▶ [TASK OBJECTIVE] Beginning at the line with "The height and width of the screenshot is (632, 660).", please repeat each line exactly through the end of the records below, including that first line and the last, but no pictures.

*** GIVEN DATA ***

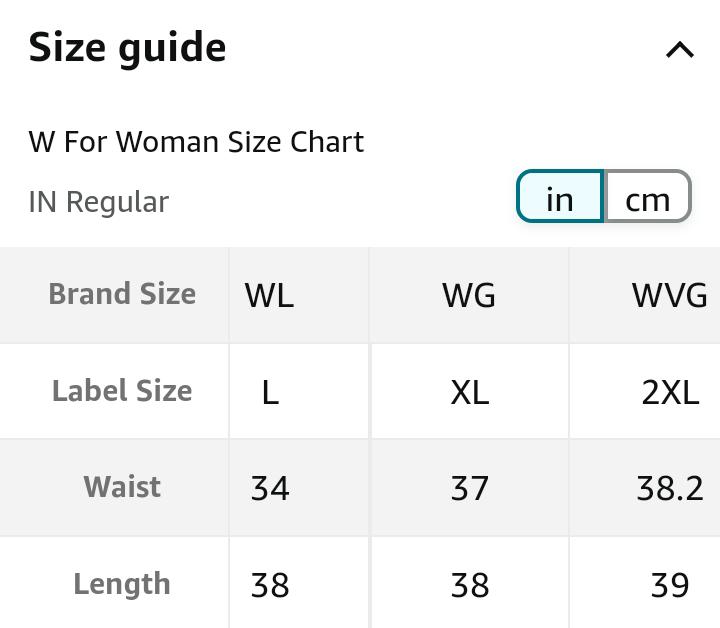The height and width of the screenshot is (628, 720).
Task: Click the waist value 37
Action: 469,488
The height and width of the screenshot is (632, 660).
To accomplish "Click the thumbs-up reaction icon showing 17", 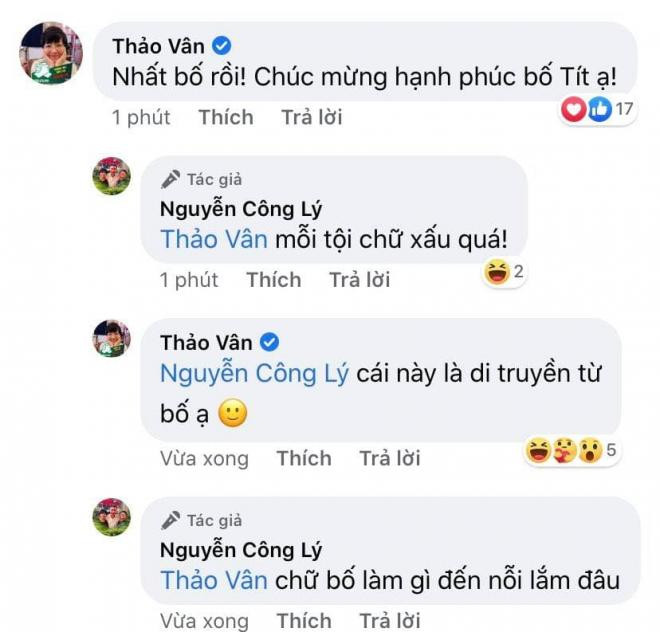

*** End of GIVEN DATA ***

▶ [YOUR SOLUTION]
The height and width of the screenshot is (632, 660).
To accomplish "Click the thumbs-up reaction icon showing 17", 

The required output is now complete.